Within the conception of the bad man book, there’s always a shrinking, a reduction of experience to one drawn solely from gender identity. It operates on an assumption that women can only relate to a work on the basis of their femaleness, rather than find a commonality in the other issues interrogated. I often think of the TikTok in which Didion is proposed as a superior alternative to Roth. It relies on the notion that we can better relate to Joan Didion, our Lady of the Upper East Side, with her 50 yards of yellow silk curtains and her Céline sunglasses, than we can to the second-generation immigrant child of Russian Jews. 

In an email, Lily strikes at the absurdity of this generalization, telling me that her love of Roth was crucial to exploring her own identity. She says that, despite being painted as a “misogynist lech,” Roth changed “my personal understanding of my own Jewishness. It isn’t an exaggeration for me to say that without Portnoy’s Complaint and Goodbye, Columbus, I would have an entirely different, less complicated and less complete understanding of my own identity. Roth’s work is a mirror I need to look in.”

 The idea that female readers are somehow unable to enjoy books like Portnoy’s or A Farewell to Arms also belies a strange assumption that the only way to gain meaning from a text is its proximity to the reader. It’s undeniable that for too long literature portrayed an incredibly narrow segment of human experience (and still does), but to shrink fiction to a simple dynamic of relatable versus unrelatable seems to offer a misrepresentation of why people engage with novels, and of what they gain from interacting with them. 

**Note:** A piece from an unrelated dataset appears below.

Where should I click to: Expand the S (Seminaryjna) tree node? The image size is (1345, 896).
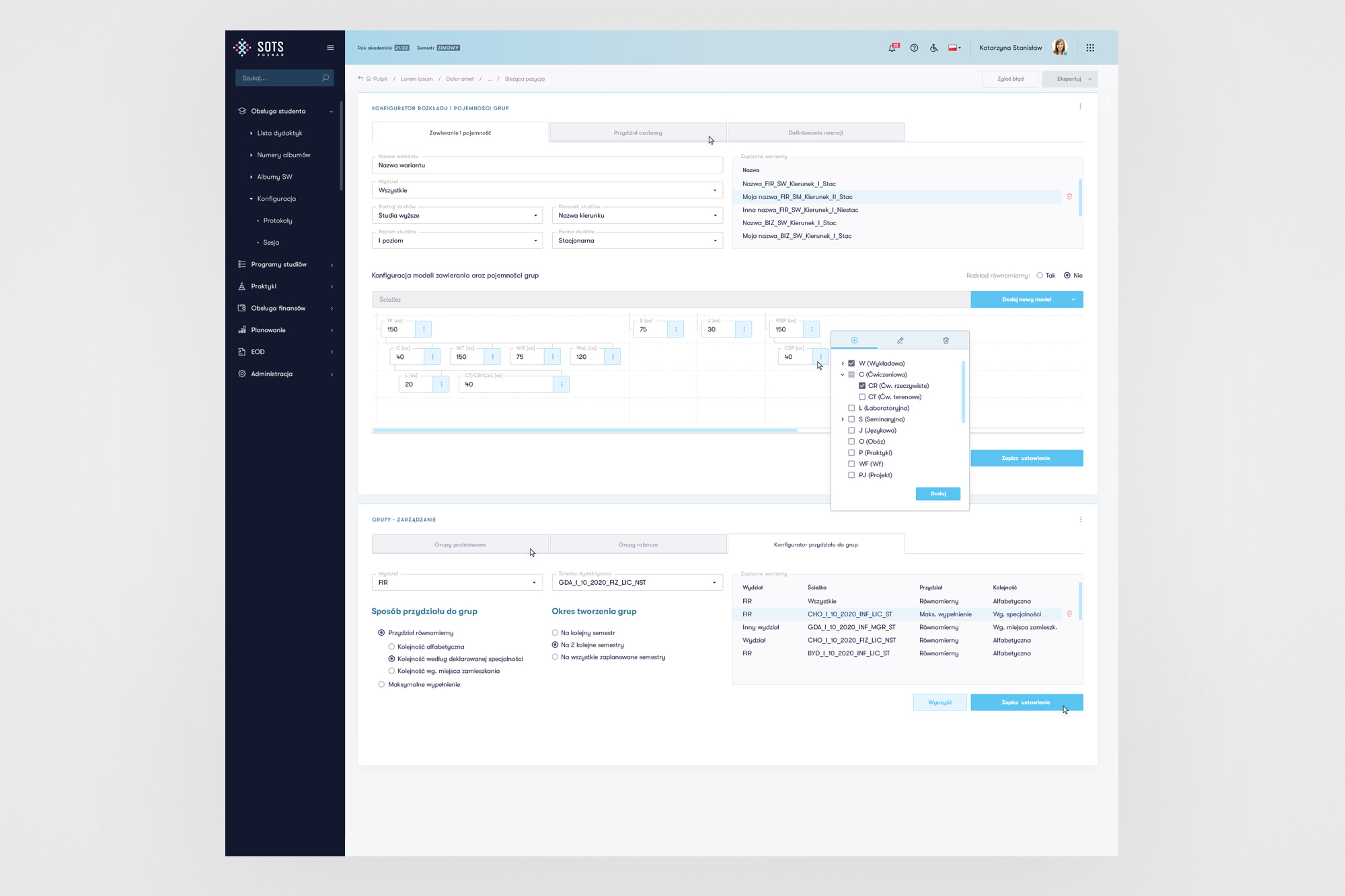[x=843, y=419]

Sophie captures it succinctly when she talks of reading Don DeLillo’s Underworld for the first time: “I understood the world better at the end of it.” The same goes for Huda and her love of Jonathan Franzen’s The Corrections, which allowed her to gain both insight into her own life and asked her to consider viewpoints she hadn’t fully considered before, prompting her to explore “my relationship with my family/parents, and inter-generational tension more broadly. It really opened up my eyes to how older people get left behind as times change.”

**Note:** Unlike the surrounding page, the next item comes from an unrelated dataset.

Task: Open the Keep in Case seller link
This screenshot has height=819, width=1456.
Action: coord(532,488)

To reject a book based on a surface level notion of relatability with the background of its author (or of its characters) negates the possibility of these unexpected connections. Writing to me about her love of Hemingway, Mikaella says that it’s “weird to me that he’s seen as this big heterosexual writer. I’ve written before about how queer his writing can be, and he’s got a very intensely homoerotic gaze. As a lesbian reader, his homophobia and misogyny don’t bother me very much because they seem layered with other, more interesting aspects of the work, and in fact, I’d argue that it’s not just a matter of looking past his sexism, but instead grappling with it.” 

Similarly, Lily has a different view of Roth’s apparent sexism than the one usually given voice in these debates — while she knows others have a problem with how he writes women, she has a different reading. “It’s just horny, though certainly I’m not going to fight with any reader who doesn’t appreciate the way Roth’s male characters express their horniness,” she tells me. “I see him, on the sex front, as a necessary precursor to Broad City, Sarah Silverman et al, and not as an enemy of women.”

Pretty much all of the women who talked to me about their love of the bad men canon had gone through a stage of performatively disliking the authors they now adored. For most, this antipathy ended purely because they found that reading the author in question enriched, and sometimes even transformed, their life. Some felt that they could ignore the treatment of gender, sexuality or race in the books they loved. Some gained insight from exploring it. Some didn’t see any problem with it. And some found that they had their limits. 

In any event, it was incredibly clear that the desire to label some books as by bad men, for bad men, is a rejection of the messy, necessary work of interrogating how and why literature affects us — and an exclusion of the very people you’re claiming to protect.